> TEXT SECTION
____________
In 2006, Zara Phillips became the second member of her family to be voted BBC Sports Personality of the Year, following in the footsteps of her mother, the Princess Royal, who received the same accolade after winning the European Eventing Championships at Burghley on her horse, Doublet, back in 1971.

Phillips, herself, became individual European Champion at Blenheim on her horse, Toytown, in 2005 and won the individual competition at the World Eventing Championships in Aachen, Germany on the same horse in 2006. Her performances in Aachen also helped the Great Britain team – which also comprised Daisy Dick on Spring Along, William Fox-Pitt on Tamarillo and Mary King on Call Again Cavalier – to a silver medal in the team competition.

Presented with the prestigious silver trophy by Sir Steve Redgrave, Phillips said, rather shakily, “I wasn’t expecting it at all. It’s amazing to be here with all these amazing sports people. I have sat there in awe of everyone. To win is amazing. It’s fantastic for the sport.”

The bookmakers weren’t expecting it, either, having made golfer Darren Clarke – who won all three of his Ryder Cup matches at the K Club in County Kildare in September just six weeks after the death of his wife, Heather – hot favourite to win. Gymnast Beth Tweddle, who became British, European and World Champion on the uneven bars in 2006, finished third in the public vote. Indeed, in a pre-recorded message ahead of BBC Sports Personality of the Year 2023 – which marked the seventieth anniversary of the award, devised in 1954 – Phillips confessed to her disbelief at winning. She said she felt like, “Is this a joke?”

Zara Phillips – by then Zara Tindall, having married England rugby union player Mike Tindall in July 2011 – went of to compete at the 2012 London Olympic Games on her horse High Kingdom, winning a silver medal in the team competition. However, at the time, her BBC Sports Personality of the Year Award was not favourably received by everyone. Many viewers complained that, as a royal, she received preferential treatment over other deserving nominees, not least boxer Joe Calzaghe, who would be voted the winner in 2007.
____________
> EXCERPTED RECORDS
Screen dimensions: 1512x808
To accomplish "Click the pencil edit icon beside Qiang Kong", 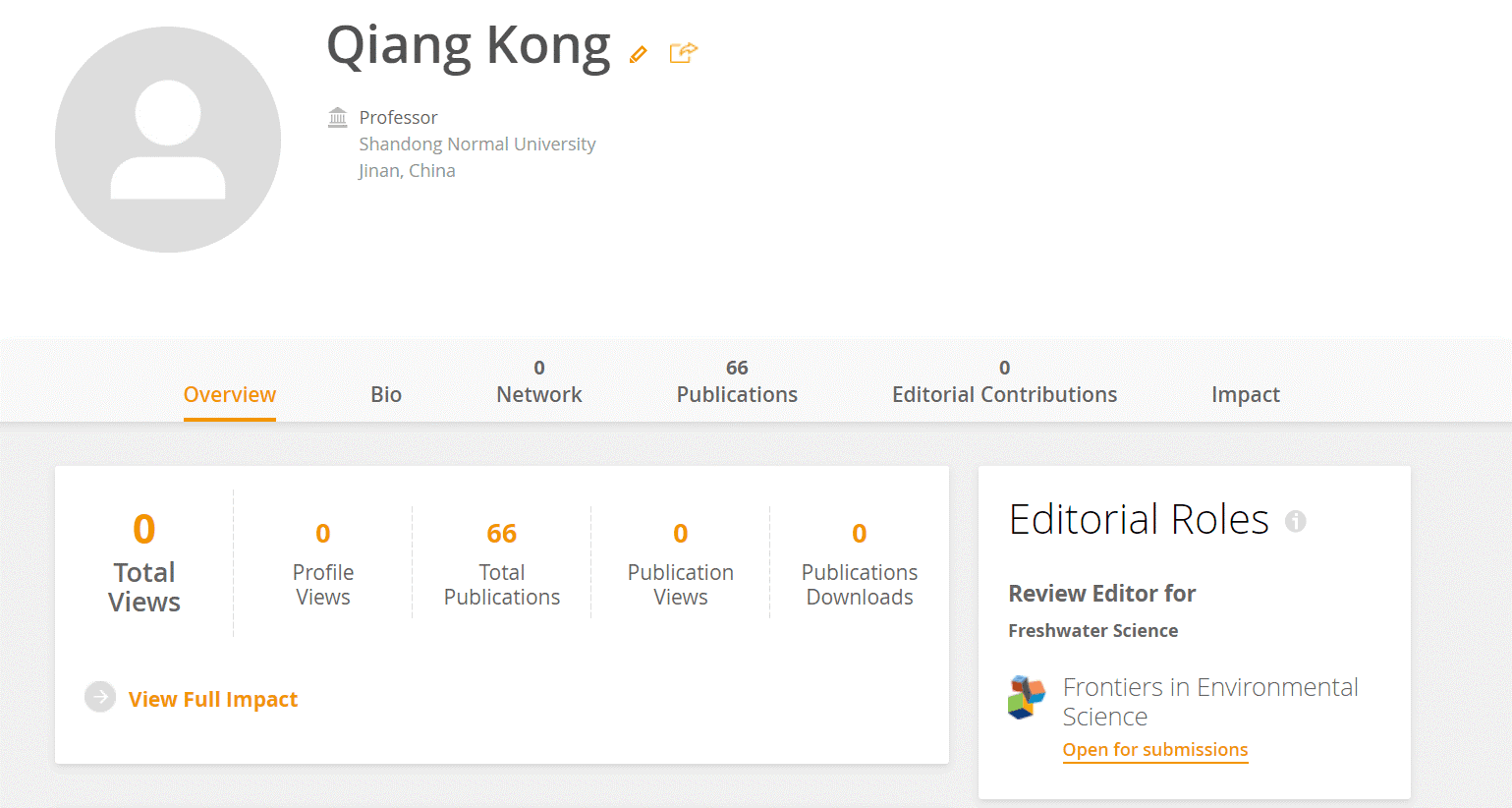I will [639, 54].

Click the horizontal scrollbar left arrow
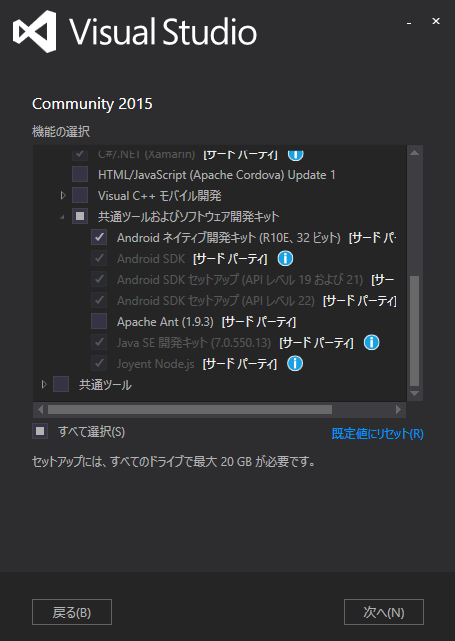click(40, 410)
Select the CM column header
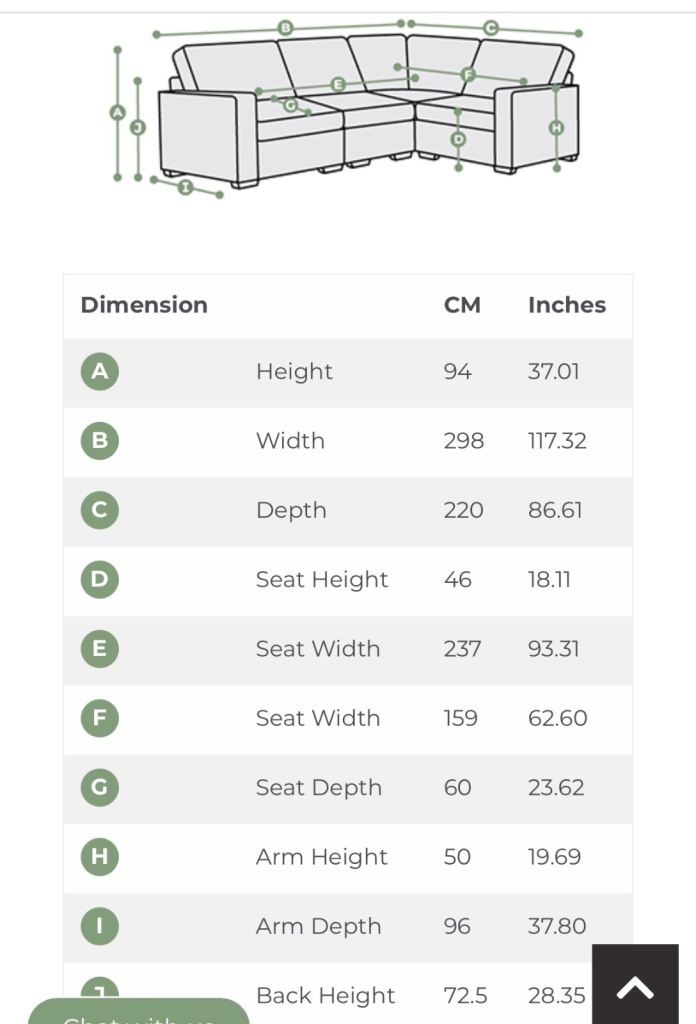The image size is (696, 1024). 462,305
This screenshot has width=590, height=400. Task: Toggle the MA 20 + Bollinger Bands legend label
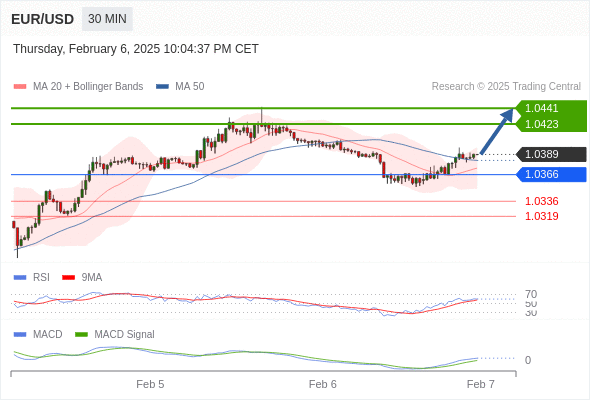pyautogui.click(x=88, y=87)
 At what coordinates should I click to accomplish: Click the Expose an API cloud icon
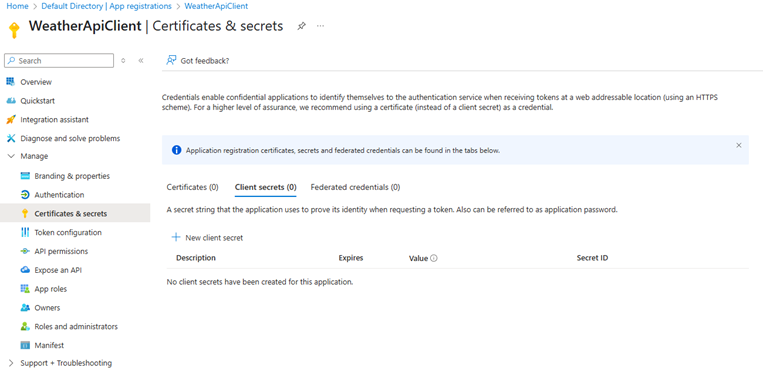coord(25,270)
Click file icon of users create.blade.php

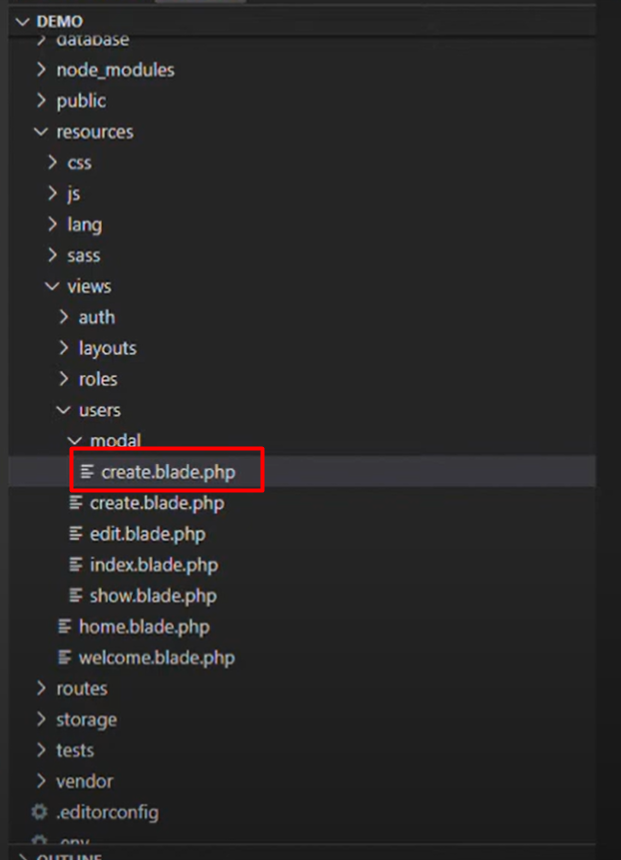tap(76, 502)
____________
> USING THE INFORMATION
1. Reproduce a portion of the Zara Phillips passage word for word. Begin at the words "In 2006, Zara" and stop after "back in 1971.".
2. According to the Zara Phillips passage, who presented Phillips with the silver trophy?
3. Carry on writing the Zara Phillips passage from the point where it ends.

> RESPONSES BY ITEM NUMBER
1.
In 2006, Zara Phillips became the second member of her family to be voted BBC Sports Personality of the Year, following in the footsteps of her mother, the Princess Royal, who received the same accolade after winning the European Eventing Championships at Burghley on her horse, Doublet, back in 1971.

2. Sir Steve Redgrave presented her with the trophy.

3.
2002 Paula Radcliffe

In 2002, long-distance runner Paula Radcliffe comfortably justified favouritism to win the BBC Sports Personality of the Year Award, finishing some way ahead of footballer David Beckham, jockey Tony McCoy, boxer Lennox Lewis and rugby union player Jonny Wilkinson in the public phone poll. In so doing, she became to first woman since middle-distance runner Liz McColgan, in 1991, to be presented with the coveted trophy.

Indeed, 2002 was the year in which Radcliffe shed finally her “always the bridesmaid” tag to become an out-and-out champion. In March, she won the senior women’s race at the IAAF World Cross Country Championships in Dublin, thereby becoming the first woman in a decade to successfully defend her title. In July, she won the gold medal in the women’s 5,000 metres at the Commonwealth Games in Manchester and, in August, another in the women’s 10,000 metres at the European Athletics Championhips in Munich.

On the road, in April, Radcliffe attempted the London Marathon for the first time, winning in a time of 2:18:56, world record for a women’s only race amd just nine seconds outside the overall world record. In October, on just her second attempt over 26 miles and 385 yards, she won the Chicago Marathon in a time of 2:17:56, beating the previous world record, held by Kenyan Catherine Ndereba, who finished second, by nearly a minute and a half.

Reflecting on her annus mirabilis, Radcliffe, 28, said, “My training for the London Marathon proved very significant and was the springboard to my whole year. It gave me the physical strength to go on and achieve everything else, and that is why I shall be defending my title.” That she did, in no uncertain terms. On April 13, 2003, she won the London Marathon for a second time, improving her own world record by over two minutes with a time of 2:15:25, which would stand for 16 years, until broken by another Kenyan, Brigid Kosgei, with a time of 2:14:04, in the Chicago Marathon on October 13, 2019. Of course, Radcliffe would win the London Marathon for a third time in 2005.